- Date: 19–25 July
- Edition: 15th
- Surface: Hard
- Location: Pozoblanco, Spain

Champions

Singles
- Altuğ Çelikbilek

Doubles
- Igor Sijsling / Tim van Rijthoven
- ← 2012 · Open de Tenis Ciudad de Pozoblanco · 2022 →

= 2021 Open de Tenis Ciudad de Pozoblanco =

The 2021 Open de Tenis Ciudad de Pozoblanco was a professional tennis tournament played on hardcourts. It was the 15th edition of the tournament which was part of the 2021 ATP Challenger Tour. It took place in Pozoblanco, Spain between 19 and 25 July 2021.

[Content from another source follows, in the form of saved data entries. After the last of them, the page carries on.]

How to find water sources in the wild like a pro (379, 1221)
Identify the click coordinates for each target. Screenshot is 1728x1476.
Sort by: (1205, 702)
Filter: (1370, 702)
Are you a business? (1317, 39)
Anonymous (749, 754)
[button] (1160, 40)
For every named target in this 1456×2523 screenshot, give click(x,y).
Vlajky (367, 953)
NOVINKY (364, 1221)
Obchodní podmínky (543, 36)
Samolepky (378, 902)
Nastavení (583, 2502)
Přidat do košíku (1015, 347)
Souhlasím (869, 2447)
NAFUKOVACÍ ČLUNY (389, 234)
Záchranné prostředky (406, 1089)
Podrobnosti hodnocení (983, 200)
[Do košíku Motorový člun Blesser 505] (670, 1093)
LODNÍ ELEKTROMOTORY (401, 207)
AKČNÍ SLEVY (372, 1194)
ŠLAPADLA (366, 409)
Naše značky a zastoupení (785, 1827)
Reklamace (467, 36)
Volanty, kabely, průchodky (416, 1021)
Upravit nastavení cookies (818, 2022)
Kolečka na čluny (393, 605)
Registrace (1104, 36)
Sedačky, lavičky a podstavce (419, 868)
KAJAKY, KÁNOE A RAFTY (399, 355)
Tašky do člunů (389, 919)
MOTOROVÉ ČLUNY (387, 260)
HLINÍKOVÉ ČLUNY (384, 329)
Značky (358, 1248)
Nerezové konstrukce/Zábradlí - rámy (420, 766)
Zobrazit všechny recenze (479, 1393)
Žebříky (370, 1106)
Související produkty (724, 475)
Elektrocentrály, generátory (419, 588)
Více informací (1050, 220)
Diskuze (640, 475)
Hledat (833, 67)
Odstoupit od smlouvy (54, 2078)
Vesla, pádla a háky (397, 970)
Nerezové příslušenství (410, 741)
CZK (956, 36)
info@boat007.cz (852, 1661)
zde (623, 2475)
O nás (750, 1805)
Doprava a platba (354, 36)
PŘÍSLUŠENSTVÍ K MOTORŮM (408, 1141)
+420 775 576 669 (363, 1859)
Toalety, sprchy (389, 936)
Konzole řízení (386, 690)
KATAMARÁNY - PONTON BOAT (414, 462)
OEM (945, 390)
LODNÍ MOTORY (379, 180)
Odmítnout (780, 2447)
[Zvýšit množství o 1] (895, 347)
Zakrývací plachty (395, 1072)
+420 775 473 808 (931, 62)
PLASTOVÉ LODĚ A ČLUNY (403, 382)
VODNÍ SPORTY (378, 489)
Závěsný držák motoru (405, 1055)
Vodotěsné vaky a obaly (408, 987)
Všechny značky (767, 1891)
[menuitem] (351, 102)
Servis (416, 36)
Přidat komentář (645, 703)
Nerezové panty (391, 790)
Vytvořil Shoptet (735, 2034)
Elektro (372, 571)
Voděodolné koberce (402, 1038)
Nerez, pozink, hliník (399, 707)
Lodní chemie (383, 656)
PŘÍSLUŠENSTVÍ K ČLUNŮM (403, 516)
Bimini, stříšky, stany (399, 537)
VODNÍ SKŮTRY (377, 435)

==Singles main-draw entrants==
===Seeds===

| Country | Player | Rank^{1} | Seed |
|---|---|---|---|
| FRA | Benjamin Bonzi | 108 | 1 |
| FRA | Grégoire Barrère | 137 | 2 |
| TUR | Altuğ Çelikbilek | 199 | 3 |
| TUR | Cem İlkel | 204 | 4 |
| FRA | Maxime Janvier | 229 | 5 |
| CRO | Borna Gojo | 235 | 6 |
| GER | Yannick Maden | 241 | 7 |
| ESP | Nicola Kuhn | 250 | 8 |

- ^{1} Rankings are as of July 12, 2021.

===Other entrants===
The following players received wildcards into the singles main draw:
- ESP Nicolás Álvarez Varona
- ESP Alberto Barroso Campos
- ESP Blas Ruiz Romero

The following players received entry into the singles main draw as alternates:
- ESP Carlos Gómez-Herrera
- TUN Skander Mansouri
- FRA Rayane Roumane

The following players received entry from the qualifying draw:
- FRA Mathias Bourgue
- BEL Michael Geerts
- FRA Matteo Martineau
- USA Emilio Nava

The following player received entry as a lucky loser:
- BOL Federico Zeballos

==Champions==
===Singles===

- TUR Altuğ Çelikbilek def. TUR Cem İlkel 6–1, 6–7^{(2–7)}, 6–3.

===Doubles===

- NED Igor Sijsling / NED Tim van Rijthoven def. ECU Diego Hidalgo / ESP Sergio Martos Gornés 5–7, 7–6^{(7–4)}, [10–5].